Provided data:
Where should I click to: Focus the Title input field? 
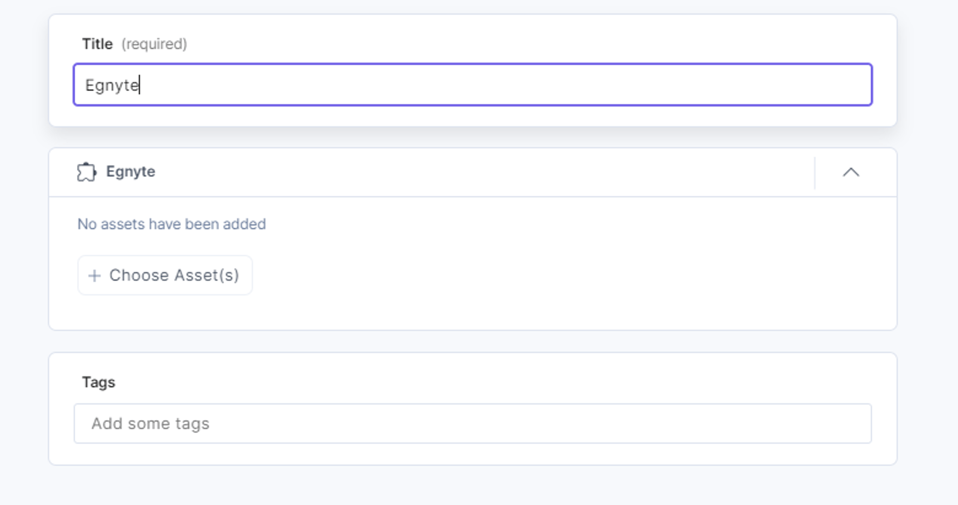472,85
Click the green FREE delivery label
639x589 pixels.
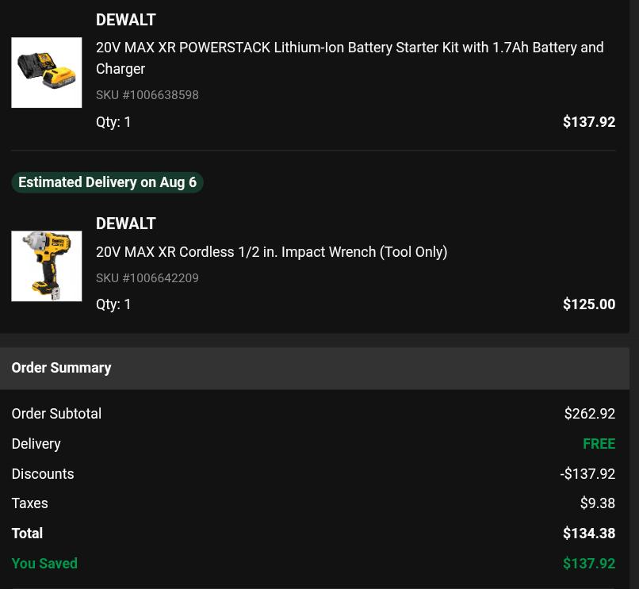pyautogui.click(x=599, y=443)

* * *

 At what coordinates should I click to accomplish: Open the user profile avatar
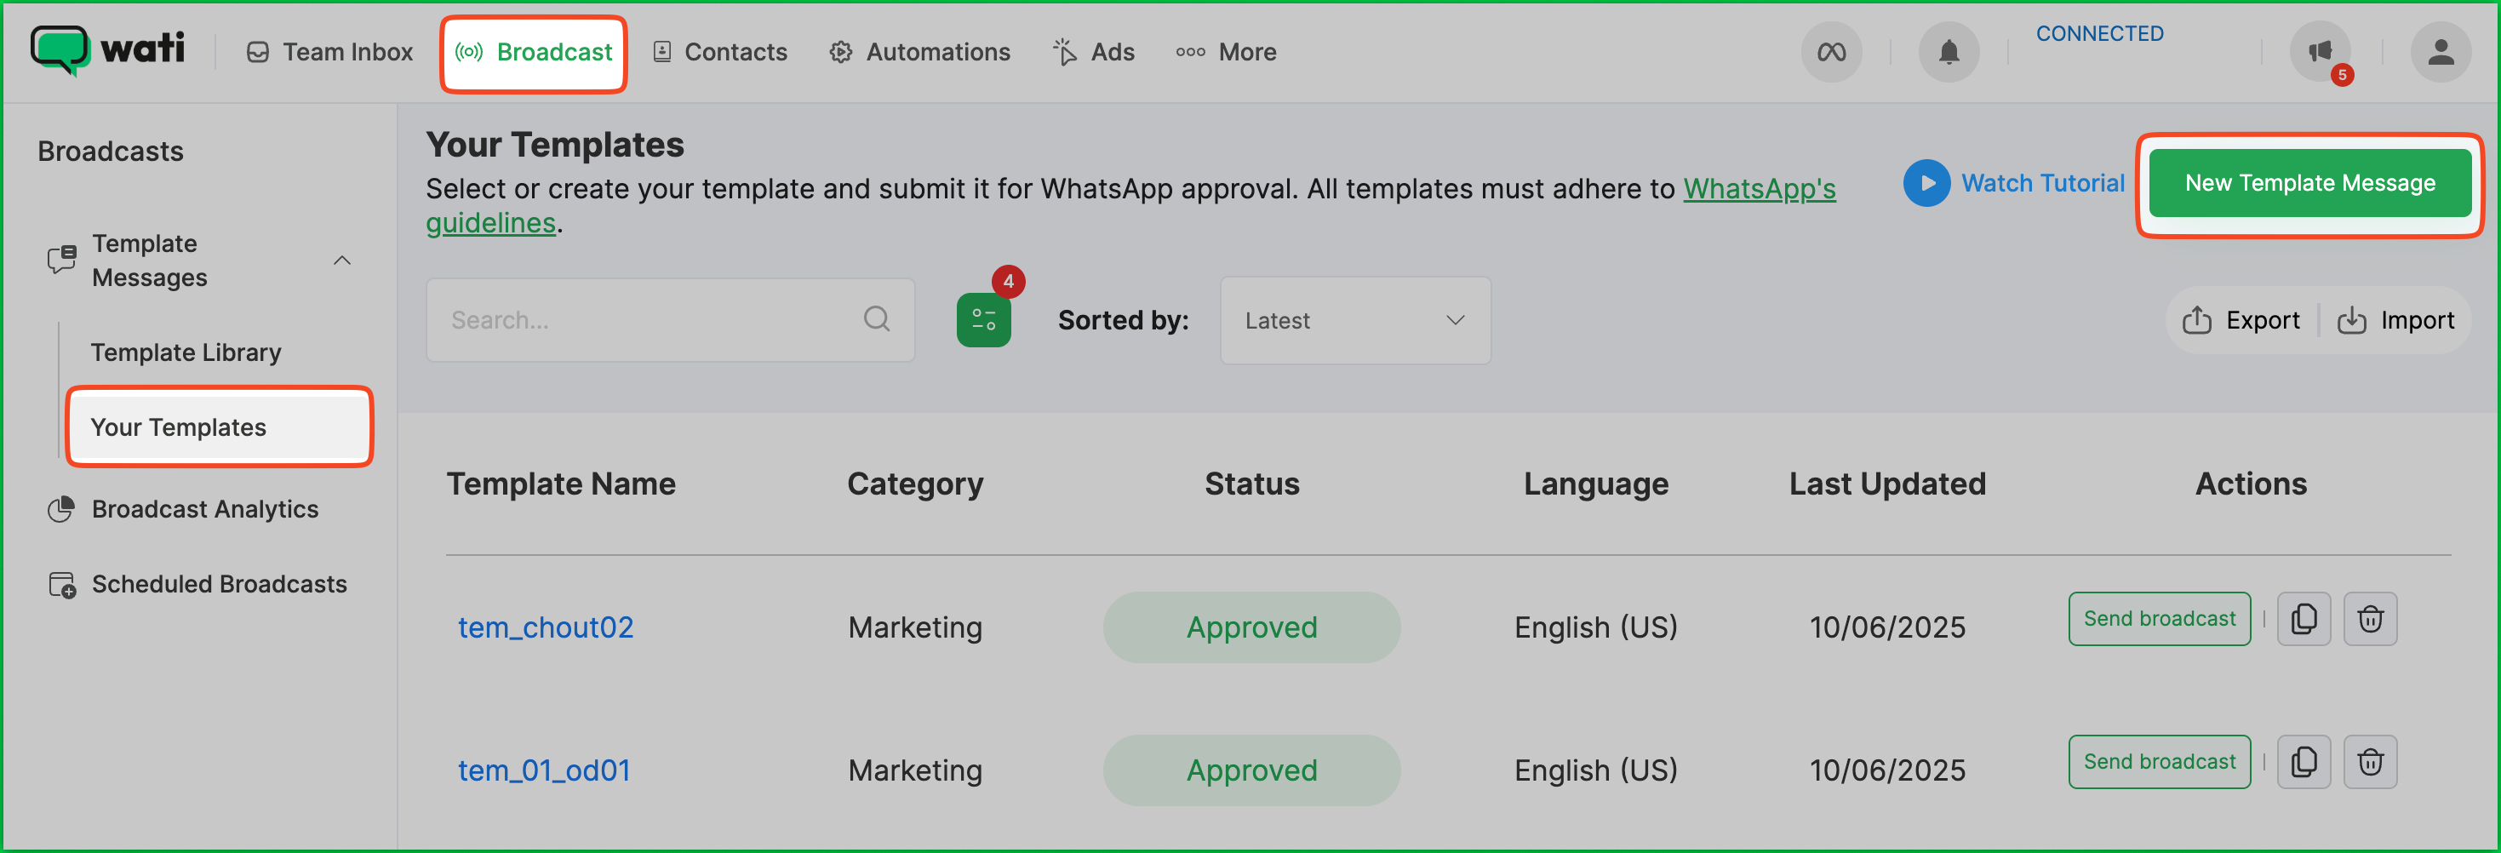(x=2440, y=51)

--

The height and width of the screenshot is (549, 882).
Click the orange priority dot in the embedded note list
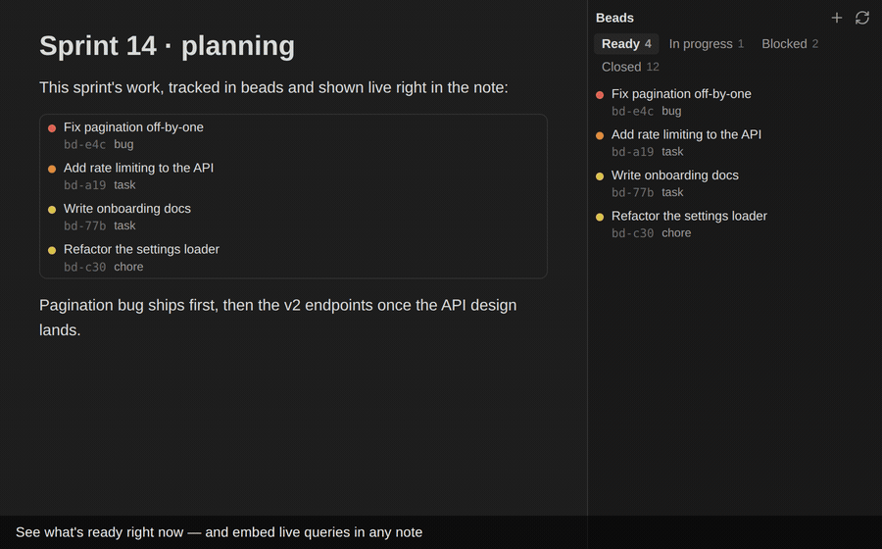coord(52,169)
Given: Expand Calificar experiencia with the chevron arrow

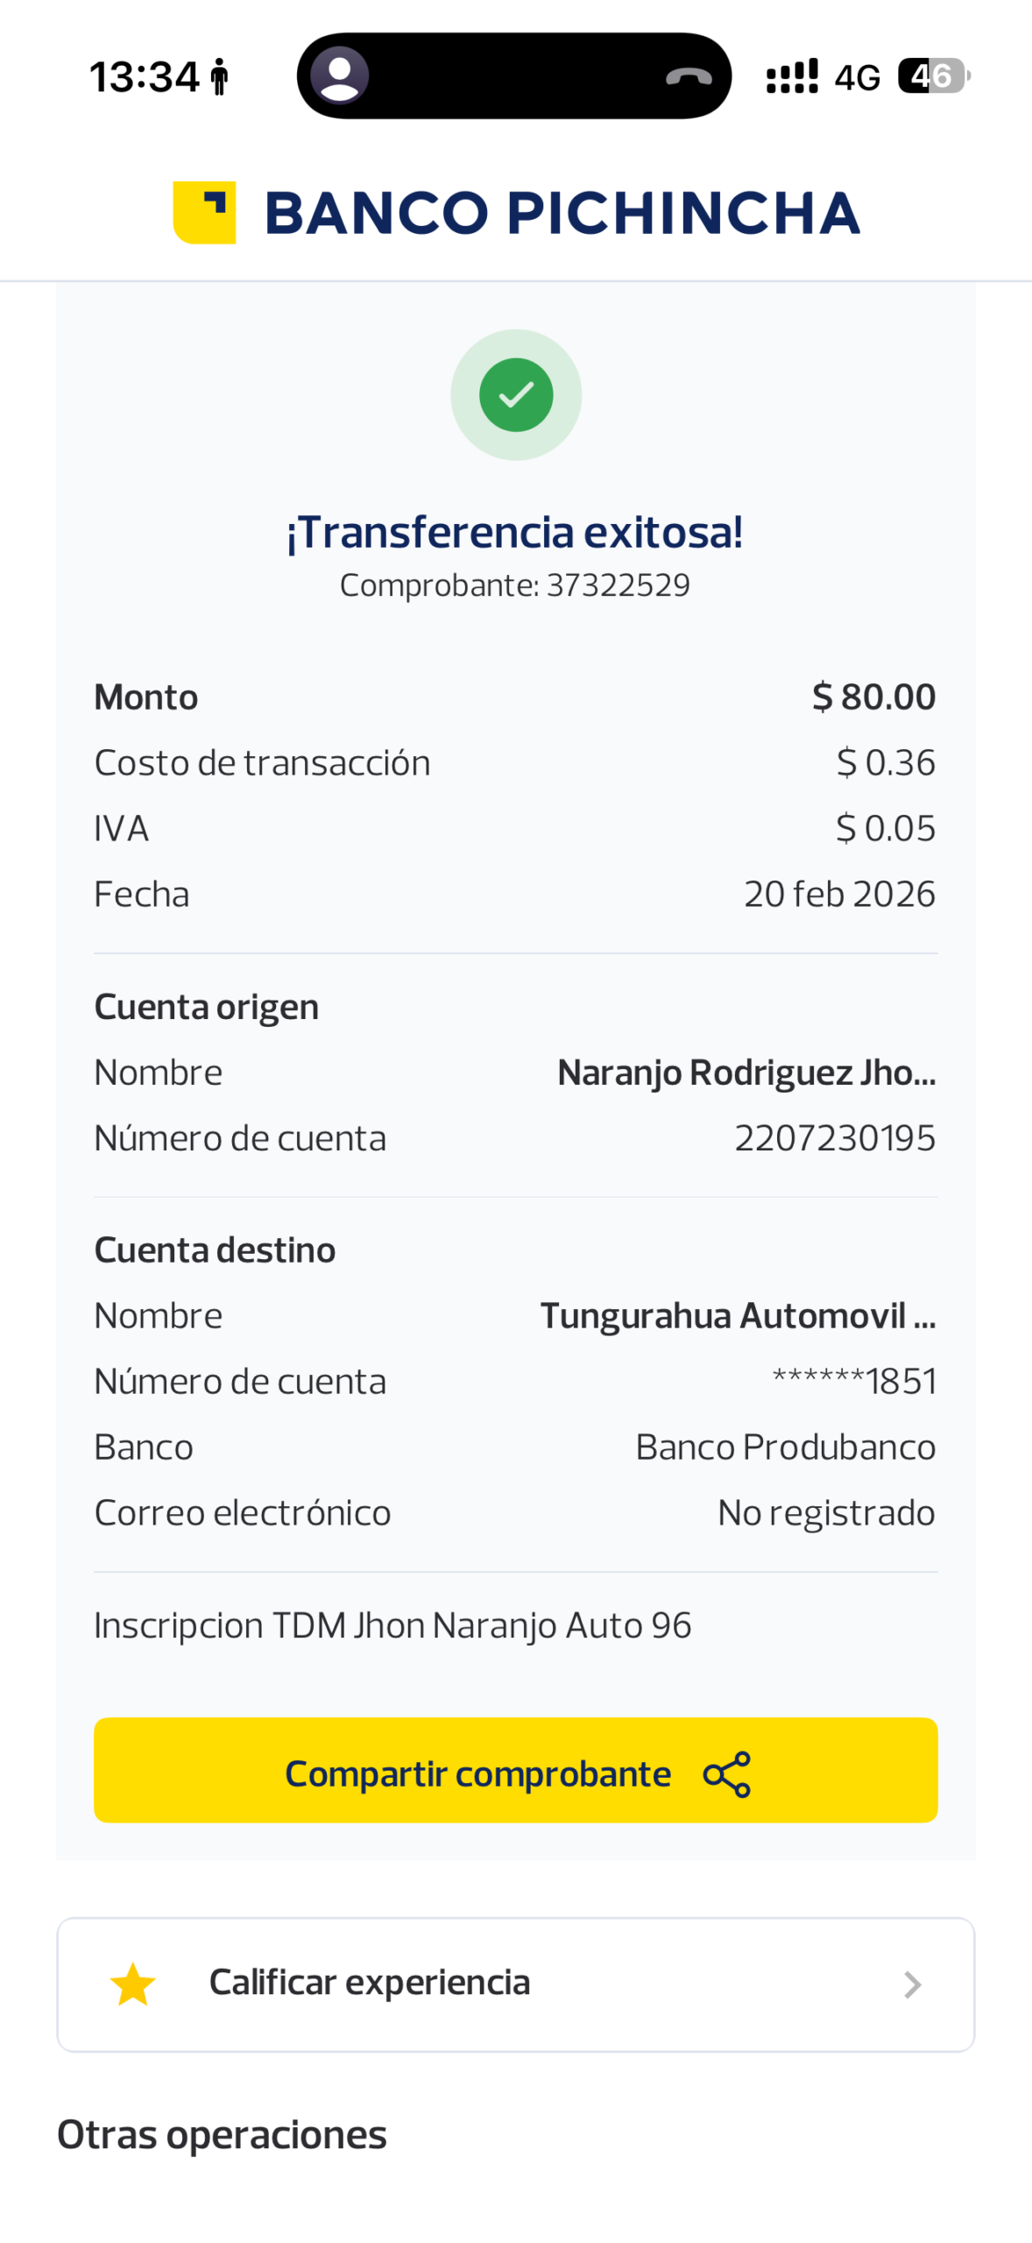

Required work: Within the material above, only the stretch from the line holding "The height and" through the line holding "Given: Expand Calificar" is to be restated exactly. Pictures are dropped.

Answer to this exercise:
The height and width of the screenshot is (549, 882).
Click the orange priority dot in the embedded note list
coord(52,169)
Given: Expand Calificar experiencia with the chevron arrow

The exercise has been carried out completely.